Untuk mengakhiri tulisan ini, saya ingin mengutip pernyataan sejarawan William B. McAllister yang mempertanyakan mengapa masalah narkoba dunia begitu sulitnya dipecahkan. Ia menjawab pertanyaannya itu sebagai berikut:
Tujuan utama rezim pelarangan narkoba global tidak akan pernah melenyapkan konsumsi obat-obatan terlarang. Tujuan yang paling penting dari para delegasi yang menandatangani Konvensi 1961 dan 1971 adalah melindungi kepentingan ekonomi, sosial, budaya, agama, dan/ atau geopolitik mereka yang beragam.
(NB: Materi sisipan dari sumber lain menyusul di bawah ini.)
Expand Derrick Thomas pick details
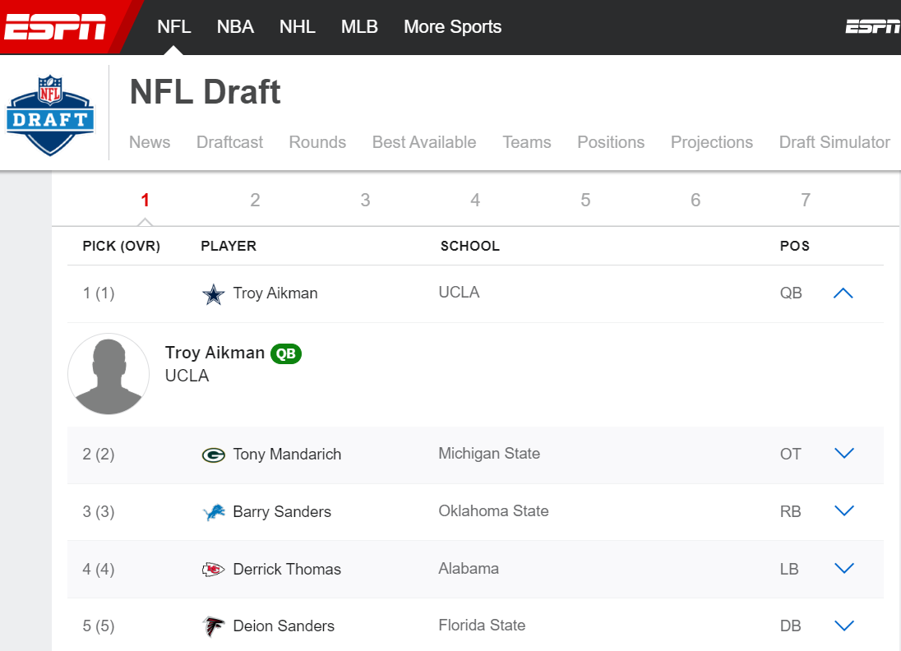 coord(843,569)
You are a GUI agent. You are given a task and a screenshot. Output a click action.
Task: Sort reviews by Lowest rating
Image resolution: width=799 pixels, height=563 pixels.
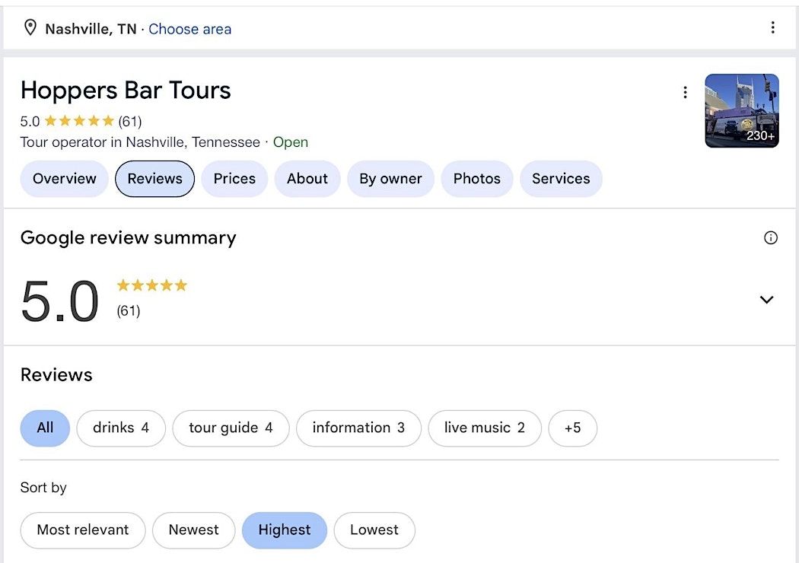tap(374, 530)
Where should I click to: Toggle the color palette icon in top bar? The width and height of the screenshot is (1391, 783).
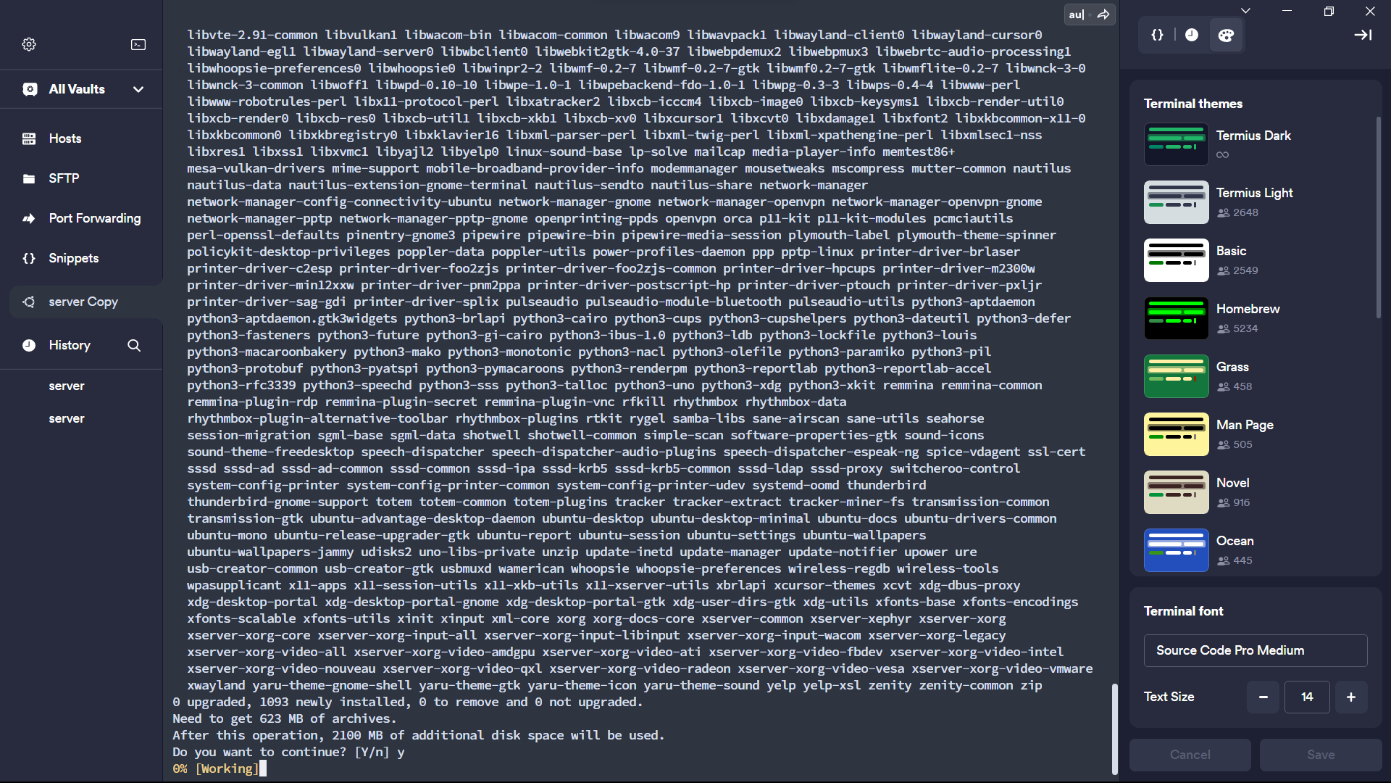pos(1226,36)
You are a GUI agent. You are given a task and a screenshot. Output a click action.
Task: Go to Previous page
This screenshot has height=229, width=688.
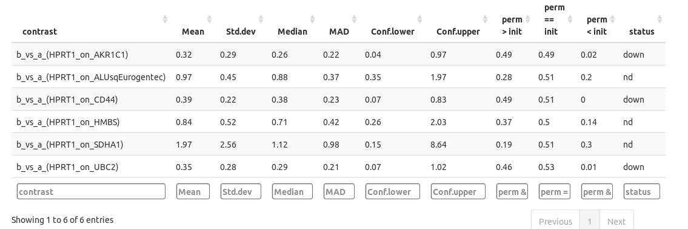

Waktu yang dihabiskan dalam konferensi untuk membahas orang yang kecanduan, bagaimana membantu mereka, dan bagaimana mencegah lebih banyak orang yang “terjerumus” sebenarnya sangat minim.
Sampai prioritas ini berubah, masalah dengan penyalahgunaan narkoba yang meluas, dan biaya yang meyertainya untuk pembangunan modal manusia dan material akan terus berlangsung.